E se o Higgs não fosse detectado? Ironicamente, parte significativa dos físicos torcia por isso. Seria mais ou menos como querer ver o circo queimar. Assim, a física tomaria uma chacoalhada das grandes (o que é bom, de tempos em tempos), obrigando seus praticantes teóricos a voltar às folhas de papel em branco para imaginar outro mecanismo (entenda-se, partícula misteriosa) e seus experimentais passariam a bolar novos modos de capturar a nova entidade. Seria uma injeção de ânimo comparada a trocar o mesmo reme-reme do chá da sessão da tarde pelo ecstasy das baladas noturnas.

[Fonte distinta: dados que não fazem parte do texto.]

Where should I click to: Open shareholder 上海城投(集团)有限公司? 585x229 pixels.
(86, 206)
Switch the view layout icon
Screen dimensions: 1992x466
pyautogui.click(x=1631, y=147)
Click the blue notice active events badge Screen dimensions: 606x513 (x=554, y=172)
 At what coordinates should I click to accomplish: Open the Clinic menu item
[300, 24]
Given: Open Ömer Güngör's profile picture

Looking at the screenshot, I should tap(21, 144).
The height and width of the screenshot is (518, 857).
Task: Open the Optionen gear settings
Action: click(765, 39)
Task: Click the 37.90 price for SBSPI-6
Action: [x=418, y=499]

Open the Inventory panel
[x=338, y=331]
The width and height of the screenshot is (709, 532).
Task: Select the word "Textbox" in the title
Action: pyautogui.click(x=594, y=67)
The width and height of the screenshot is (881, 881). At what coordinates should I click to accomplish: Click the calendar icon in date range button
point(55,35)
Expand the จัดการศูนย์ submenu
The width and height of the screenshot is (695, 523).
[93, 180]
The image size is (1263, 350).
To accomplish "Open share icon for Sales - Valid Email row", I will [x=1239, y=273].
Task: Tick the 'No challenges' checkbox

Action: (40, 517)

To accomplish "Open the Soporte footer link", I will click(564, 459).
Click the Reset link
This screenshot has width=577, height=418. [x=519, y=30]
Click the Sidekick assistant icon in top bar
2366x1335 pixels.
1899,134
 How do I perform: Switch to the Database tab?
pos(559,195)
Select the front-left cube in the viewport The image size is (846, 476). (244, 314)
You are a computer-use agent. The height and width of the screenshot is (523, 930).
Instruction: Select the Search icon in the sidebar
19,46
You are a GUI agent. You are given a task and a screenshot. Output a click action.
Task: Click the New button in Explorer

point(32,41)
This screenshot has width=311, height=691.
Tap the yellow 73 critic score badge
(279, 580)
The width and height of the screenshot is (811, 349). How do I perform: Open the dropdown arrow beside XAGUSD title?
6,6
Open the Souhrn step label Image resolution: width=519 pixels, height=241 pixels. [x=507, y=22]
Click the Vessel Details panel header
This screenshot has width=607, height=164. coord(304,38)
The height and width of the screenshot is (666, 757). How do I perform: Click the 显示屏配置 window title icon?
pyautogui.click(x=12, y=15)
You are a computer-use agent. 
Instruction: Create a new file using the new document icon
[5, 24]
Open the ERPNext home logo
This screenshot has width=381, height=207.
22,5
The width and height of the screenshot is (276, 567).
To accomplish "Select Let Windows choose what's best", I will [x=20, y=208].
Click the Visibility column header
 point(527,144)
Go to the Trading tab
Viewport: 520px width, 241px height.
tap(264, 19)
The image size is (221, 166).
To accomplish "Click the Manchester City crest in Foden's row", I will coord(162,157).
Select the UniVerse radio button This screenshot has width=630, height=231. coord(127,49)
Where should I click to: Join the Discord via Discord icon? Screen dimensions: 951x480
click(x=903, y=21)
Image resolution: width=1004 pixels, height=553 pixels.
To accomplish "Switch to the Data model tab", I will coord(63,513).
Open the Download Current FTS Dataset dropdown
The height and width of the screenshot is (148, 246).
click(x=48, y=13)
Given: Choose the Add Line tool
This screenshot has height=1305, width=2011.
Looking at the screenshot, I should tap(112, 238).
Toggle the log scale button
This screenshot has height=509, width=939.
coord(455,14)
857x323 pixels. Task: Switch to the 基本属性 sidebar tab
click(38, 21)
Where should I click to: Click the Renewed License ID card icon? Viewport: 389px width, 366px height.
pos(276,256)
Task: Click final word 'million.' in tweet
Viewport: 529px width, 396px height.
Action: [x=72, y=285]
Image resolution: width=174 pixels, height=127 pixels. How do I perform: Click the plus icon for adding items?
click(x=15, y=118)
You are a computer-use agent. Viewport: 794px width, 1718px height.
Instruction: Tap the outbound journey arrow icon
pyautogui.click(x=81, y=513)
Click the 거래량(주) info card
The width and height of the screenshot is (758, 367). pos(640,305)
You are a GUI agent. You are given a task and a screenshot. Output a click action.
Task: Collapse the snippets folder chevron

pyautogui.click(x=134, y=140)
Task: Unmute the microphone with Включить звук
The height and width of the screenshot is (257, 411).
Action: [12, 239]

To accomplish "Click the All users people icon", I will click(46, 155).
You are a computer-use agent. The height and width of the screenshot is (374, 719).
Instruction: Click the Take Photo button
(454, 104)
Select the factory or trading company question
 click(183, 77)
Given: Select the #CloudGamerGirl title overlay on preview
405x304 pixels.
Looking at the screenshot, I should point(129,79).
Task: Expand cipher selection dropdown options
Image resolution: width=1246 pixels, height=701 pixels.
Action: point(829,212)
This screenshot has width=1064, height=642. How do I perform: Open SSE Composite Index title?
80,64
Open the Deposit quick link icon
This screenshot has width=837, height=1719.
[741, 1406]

Mas… o fato é que o Higgs apareceu – e a probabilidade de não ser ele é desprezível, coisa de uma chance em milhões. E, aí, o que resta fazer, depois que se capturou o ‘Último dos Moicanos’? A física no LHC é bem, bem mais do que a partícula de Deus – apesar de ela ter sido ‘a’ garota-propaganda do CERN desde o início. Lá, outros experimentos continuarão buscando respostas para questões até mais importantes que o Higgs. Para ficar em apenas duas: i) será que existem dimensões extras, para além do comprimento, altura e largura nas quais vivemos?; ii) por que a natureza privilegiou a matéria em detrimento da antimatéria na formação do universo, há cerca de 14 bilhões de anos? (reformulando: por que não nos defrontamos com antiuniversos, antigaláxias, antiplanetas, antipessoas, antipulgas, antibananas etc.?)
Questões profundas, sem dúvida.
Para finalizar, Higgs ganhará o Nobel? Bem, não se sabe. Mas esse britânico – que chorou, no CERN, no anúncio da existência de sua criação mental – tem um requisito que, muitas vezes, diz-se fundamental para o consagrado prêmio: idade avançada (83).
Portanto, se for para ser, que seja rápido. Ele merece.